東京と札幌の2つの拠点で事業を展開するEZO CONSULTING GROUP株式会社(以下EZO)の採用担当三上早紀です。弊社は、会社経営者の方、事業法人の不動産部門向けに不動産投資コンサルティングと物上げ・仕入業務を自動化する手書きDMサービス『反響革命』を柱にしている不動産テック企業です。

今回は、そんな会社を創業した田中の人柄から創業に至った経緯、そしてこれからのビジョンを紐解くべくインタビューを実施。前後編に分けてお届けします!

代表取締役CEO 最高経営責任者 田中 雄土

1988年北海道生まれ。2010年早稲田大学卒業後、アルペンスキー選手として活動。第89回全日本スキー選手権 回転競技3位等の成績を収め引退。2012年大手不動産会社に入社し、事業用・収益用不動産の売買仲介業務に従事。全国優秀賞を受賞。2015年5月当社創業。不動産業に対する業務支援サービスに疑問を感じ、不動産業者に取って本当に必要なサービスを提供すべく『反響革命』をローンチ。

オリンピックを目指し、人生をかけてきたアルペンスキー選手時代

――まずは自身の経歴など自己紹介的なことから教えてください。

大学卒業後はアルペンスキー選手として活動し、引退後、大手不動産会社に入社しました。

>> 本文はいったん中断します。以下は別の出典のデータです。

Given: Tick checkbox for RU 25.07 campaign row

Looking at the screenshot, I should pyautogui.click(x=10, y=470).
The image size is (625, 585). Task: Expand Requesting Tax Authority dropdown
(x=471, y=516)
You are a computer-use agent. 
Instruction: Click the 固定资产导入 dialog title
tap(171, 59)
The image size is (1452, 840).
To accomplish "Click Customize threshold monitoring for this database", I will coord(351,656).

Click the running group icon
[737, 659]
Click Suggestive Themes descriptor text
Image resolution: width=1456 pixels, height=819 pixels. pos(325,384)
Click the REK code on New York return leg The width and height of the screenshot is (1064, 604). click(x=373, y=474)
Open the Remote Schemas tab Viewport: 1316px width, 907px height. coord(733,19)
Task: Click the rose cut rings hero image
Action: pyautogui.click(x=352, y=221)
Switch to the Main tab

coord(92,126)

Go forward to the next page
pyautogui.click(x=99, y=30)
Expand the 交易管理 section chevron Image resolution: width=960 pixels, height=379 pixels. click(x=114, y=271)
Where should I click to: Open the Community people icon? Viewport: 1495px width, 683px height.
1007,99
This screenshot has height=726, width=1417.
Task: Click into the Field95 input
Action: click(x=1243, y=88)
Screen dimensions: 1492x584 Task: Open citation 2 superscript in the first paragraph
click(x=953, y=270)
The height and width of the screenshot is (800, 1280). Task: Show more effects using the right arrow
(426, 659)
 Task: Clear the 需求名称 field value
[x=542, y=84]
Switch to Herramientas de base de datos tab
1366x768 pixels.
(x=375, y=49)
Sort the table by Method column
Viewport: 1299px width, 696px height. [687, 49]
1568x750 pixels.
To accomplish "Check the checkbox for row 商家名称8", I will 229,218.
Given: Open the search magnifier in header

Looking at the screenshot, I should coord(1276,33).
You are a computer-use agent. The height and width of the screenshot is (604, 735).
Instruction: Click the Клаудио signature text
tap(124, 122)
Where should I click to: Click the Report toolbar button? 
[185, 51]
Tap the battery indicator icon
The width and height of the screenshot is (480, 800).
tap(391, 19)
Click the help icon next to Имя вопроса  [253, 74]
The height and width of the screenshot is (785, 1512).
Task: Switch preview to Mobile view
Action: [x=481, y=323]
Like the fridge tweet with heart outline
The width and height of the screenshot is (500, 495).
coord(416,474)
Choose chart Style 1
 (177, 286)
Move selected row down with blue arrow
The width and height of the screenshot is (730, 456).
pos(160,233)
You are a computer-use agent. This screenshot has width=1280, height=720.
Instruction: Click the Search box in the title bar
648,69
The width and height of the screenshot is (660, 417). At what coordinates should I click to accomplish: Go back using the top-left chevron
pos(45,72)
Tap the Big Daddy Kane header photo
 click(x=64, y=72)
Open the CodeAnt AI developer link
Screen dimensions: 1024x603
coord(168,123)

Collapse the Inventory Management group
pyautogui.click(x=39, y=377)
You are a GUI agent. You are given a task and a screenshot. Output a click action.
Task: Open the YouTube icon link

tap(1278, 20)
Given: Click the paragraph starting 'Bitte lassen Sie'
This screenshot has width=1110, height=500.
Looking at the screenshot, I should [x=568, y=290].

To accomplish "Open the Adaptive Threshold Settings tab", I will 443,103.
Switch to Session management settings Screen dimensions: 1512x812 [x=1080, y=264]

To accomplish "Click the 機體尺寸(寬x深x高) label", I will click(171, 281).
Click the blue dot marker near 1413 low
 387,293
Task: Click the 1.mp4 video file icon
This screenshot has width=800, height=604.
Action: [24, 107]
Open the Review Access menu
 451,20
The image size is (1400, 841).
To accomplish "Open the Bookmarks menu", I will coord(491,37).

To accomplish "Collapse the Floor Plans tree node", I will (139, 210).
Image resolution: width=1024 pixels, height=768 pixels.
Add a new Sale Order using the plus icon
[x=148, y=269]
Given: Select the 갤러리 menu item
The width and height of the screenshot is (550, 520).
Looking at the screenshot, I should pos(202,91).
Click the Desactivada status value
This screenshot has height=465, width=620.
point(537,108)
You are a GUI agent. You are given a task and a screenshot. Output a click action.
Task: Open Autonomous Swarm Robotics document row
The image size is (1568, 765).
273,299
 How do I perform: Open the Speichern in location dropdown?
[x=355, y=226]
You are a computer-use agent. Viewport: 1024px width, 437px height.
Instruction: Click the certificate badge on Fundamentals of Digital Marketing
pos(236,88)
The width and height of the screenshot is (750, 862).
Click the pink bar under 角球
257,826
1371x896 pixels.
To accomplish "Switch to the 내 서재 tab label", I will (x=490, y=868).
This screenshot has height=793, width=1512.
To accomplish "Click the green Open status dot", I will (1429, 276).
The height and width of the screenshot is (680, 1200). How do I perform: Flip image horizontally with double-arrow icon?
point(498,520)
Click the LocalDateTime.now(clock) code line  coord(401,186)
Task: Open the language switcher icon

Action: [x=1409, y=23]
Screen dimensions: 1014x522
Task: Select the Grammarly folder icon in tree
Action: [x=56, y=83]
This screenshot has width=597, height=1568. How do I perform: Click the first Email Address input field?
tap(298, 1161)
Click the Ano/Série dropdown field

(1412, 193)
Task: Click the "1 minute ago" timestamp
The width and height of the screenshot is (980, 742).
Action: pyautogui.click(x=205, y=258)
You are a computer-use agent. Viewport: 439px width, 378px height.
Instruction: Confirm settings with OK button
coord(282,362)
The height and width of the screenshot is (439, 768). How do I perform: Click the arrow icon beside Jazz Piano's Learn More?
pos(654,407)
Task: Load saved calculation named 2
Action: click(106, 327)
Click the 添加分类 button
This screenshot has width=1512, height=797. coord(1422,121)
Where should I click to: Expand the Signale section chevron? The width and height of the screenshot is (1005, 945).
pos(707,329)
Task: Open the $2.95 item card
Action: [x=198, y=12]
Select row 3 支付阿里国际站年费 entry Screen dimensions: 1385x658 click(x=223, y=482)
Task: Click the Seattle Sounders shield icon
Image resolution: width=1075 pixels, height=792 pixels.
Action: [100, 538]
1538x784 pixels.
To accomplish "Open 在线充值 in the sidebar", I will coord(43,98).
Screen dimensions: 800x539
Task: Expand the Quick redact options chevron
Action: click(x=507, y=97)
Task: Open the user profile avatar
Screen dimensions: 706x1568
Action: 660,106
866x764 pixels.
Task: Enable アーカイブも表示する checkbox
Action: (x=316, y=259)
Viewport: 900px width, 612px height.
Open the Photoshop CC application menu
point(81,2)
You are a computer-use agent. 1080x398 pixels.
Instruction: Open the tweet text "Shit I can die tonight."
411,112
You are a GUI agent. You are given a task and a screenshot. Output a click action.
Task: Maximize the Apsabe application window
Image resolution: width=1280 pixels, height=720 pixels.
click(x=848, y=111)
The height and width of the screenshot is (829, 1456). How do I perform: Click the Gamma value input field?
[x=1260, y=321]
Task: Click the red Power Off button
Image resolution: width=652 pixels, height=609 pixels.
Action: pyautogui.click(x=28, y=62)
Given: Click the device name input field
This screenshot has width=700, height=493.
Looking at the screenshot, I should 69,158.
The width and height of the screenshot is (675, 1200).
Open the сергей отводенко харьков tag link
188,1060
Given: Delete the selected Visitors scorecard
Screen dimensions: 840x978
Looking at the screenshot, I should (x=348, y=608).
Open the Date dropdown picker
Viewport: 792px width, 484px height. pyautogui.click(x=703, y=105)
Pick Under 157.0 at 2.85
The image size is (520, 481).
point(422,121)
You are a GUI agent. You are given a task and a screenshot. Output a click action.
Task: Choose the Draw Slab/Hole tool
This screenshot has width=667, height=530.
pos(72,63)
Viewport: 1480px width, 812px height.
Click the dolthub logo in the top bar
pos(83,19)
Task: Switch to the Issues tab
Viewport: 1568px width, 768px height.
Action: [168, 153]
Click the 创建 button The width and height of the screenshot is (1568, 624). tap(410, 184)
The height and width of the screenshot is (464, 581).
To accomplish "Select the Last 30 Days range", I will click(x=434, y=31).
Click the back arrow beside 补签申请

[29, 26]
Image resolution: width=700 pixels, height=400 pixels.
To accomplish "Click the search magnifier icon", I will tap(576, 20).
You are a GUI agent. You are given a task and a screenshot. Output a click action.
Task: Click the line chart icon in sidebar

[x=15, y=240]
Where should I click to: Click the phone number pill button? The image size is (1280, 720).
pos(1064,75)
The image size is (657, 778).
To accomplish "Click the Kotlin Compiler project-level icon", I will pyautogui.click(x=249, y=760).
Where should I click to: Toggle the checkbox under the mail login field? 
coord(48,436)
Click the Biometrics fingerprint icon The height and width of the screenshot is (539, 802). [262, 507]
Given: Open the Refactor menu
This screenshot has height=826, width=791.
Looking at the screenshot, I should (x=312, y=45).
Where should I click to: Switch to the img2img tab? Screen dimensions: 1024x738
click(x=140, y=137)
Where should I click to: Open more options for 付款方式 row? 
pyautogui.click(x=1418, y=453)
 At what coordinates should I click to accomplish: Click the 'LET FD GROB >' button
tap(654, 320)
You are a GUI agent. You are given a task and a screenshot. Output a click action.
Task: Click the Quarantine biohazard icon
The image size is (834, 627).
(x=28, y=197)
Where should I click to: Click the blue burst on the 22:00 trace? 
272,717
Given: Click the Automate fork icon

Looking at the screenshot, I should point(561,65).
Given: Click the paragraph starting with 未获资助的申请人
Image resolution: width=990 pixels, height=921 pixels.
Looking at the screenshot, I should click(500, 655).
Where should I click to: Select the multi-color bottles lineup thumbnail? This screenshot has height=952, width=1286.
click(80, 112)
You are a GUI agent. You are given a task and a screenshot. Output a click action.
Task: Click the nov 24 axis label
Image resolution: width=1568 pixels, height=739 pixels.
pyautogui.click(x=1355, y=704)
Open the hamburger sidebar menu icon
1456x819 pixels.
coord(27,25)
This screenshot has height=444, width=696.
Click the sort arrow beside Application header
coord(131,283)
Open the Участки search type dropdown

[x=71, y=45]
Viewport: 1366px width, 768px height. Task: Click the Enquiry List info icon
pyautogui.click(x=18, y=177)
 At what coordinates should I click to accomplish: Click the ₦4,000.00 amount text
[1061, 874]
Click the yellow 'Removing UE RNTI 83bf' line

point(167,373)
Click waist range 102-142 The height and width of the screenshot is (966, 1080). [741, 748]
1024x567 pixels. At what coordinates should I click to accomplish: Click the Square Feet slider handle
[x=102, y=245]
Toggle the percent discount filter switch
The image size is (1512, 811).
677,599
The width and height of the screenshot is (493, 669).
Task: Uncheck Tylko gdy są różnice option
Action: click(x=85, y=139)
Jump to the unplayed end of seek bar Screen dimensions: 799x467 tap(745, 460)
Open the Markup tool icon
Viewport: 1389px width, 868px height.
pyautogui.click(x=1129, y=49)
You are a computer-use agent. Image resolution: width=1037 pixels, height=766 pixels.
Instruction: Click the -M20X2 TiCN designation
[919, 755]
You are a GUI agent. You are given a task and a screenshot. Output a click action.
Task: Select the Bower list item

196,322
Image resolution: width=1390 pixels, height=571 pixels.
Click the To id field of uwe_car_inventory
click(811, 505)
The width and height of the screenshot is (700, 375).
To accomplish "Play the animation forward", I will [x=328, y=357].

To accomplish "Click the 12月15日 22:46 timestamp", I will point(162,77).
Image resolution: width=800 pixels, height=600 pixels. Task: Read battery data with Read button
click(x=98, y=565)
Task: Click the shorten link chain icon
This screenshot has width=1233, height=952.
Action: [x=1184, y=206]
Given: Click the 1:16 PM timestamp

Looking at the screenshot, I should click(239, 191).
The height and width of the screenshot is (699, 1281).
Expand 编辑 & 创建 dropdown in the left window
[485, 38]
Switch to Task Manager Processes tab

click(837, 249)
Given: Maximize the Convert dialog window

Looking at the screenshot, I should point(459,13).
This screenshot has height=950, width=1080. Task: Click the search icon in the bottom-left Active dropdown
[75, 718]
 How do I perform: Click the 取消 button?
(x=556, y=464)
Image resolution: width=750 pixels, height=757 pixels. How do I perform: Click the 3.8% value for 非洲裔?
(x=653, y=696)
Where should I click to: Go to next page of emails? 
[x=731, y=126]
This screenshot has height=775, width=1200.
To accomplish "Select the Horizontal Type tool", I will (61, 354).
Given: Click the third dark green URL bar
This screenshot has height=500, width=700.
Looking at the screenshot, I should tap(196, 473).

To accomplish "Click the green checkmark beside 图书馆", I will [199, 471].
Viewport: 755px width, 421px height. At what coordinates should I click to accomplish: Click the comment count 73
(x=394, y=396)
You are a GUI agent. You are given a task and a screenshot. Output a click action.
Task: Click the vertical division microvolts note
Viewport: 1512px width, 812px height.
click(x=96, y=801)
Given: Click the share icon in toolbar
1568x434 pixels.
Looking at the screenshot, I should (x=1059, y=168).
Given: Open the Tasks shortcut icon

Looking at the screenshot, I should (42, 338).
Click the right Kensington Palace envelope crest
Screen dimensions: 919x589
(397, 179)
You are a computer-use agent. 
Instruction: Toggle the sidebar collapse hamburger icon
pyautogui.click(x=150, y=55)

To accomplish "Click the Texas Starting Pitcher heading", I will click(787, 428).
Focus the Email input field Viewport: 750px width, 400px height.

不動産会社で働いていた頃に業界の課題を感じるようになり、2015年に創業して今に至ります。

僕は物心ついた時からずっとスキーをしていて、幼少期の頃からアルペンスキーの競技でオリンピックに出場し、金メダルを取りたいという夢をずっと持っていました。大学に行ってからもただがむしゃらにスキーに取り組んでいて、卒業式とか成人式とかにも出ずに練習に明け暮れました。それくらいスキーに打ち込んでいたんです。

いろいろありましたが最終的にはオセアニアカップ8位、全日本スキー選手権で3位という成績を残せたものの、オリンピックは夢のまた夢って感じで届かなかったんですよね。

――日本3位でも十分すごいと思います……!スキーはいつまで続けたのでしょうか。

2011年までですね。東日本大震災の影響でスポンサーが離れてしまいました。それでも、一からスポンサーを探しつつスキーを続けたのですが、とてもじゃないが次のオリンピックは目指せる状態じゃなくて。それでその次となると8年後です。「今から8年後の舞台で金メダルは現実的じゃない……」と思い、かなり悩みましたが引退することにしました。

――それは大きな決断でしたね。それまでの人生を賭けて頑張ってきたスキーを止めた後はどうしたのですか。

引退してからしばらくは本当に絶望を感じていて、雪を見ると切なくなってしまうほど辛かったです。練習の成果が出ていなかったこと、そのことをきちんと分析できていなかったことなど、後から考えたら後悔することだらけで、何も手につかなくなってしまって。

でも自暴自棄になりながらも、実家に引きこもって何もしないわけにはいかないのでとりあえず働くことにしました。実家が建設関係だったので、まずは実家の仕事を手伝うことから始めたんです。でもメンタルがボロボロだったので全然続かなくて、3ヵ月もしないうちに辞めちゃって(笑)。その後は、工事現場とパチンコ屋のアルバイトを掛け持ちして、何とか生活してたって感じです。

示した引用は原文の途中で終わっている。